Nikkei futures look like a market where bulls and bears are waging war, all while the price continues to coil up within a symmetrical triangle, waiting for a potential explosive break.
The sizeable wicks on the daily candles suggests the collective market hasn’t made up its mind yet, although having entered the triangle from above, the inclination is that directional risks are biased lower. It’s also noteworthy that down days are often accompanied by stronger volumes, suggesting bears marginally have the upper hand. RSI (14) and MACD continue to generate bearish signals on momentum.

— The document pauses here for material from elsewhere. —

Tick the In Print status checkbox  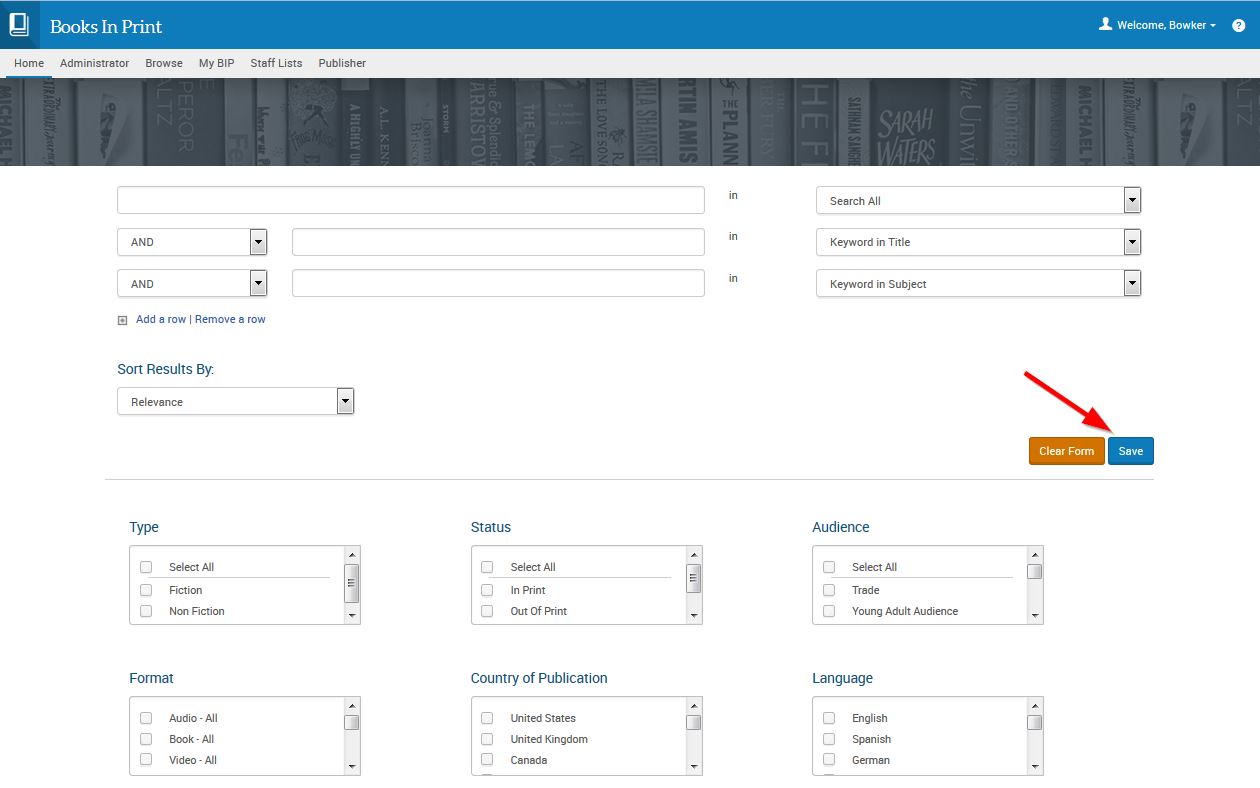coord(487,590)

While I see more downside risk than upside, I’m not wedded to the view. Depending on what the Fed does with interest rates, and the subsequent reaction in the Japanese yen, the picture could easily change. My gut feel is the yen will be more influential on Japanese stocks than the lead from Wall Street, so that will help determine the higher probability setup.
A 50-pointer from the Fed would likely create downside pressure on USD/JPY, amplifying headwinds for the Nikkei. A 25-pointer would likely do the opposite.
If we see a downside break of the triangle, 35120 is the first level of note. Below that, 33750 has been respected on numerous occasions in recent years, making that a potential target.
If we were to see the price break out of the triangle on the topside, 36875 has acted as both support and resistance recently. Beyond that, the former uptrend will provide a test with a break above that opening the door for a move to the 50 and 200-day moving averages.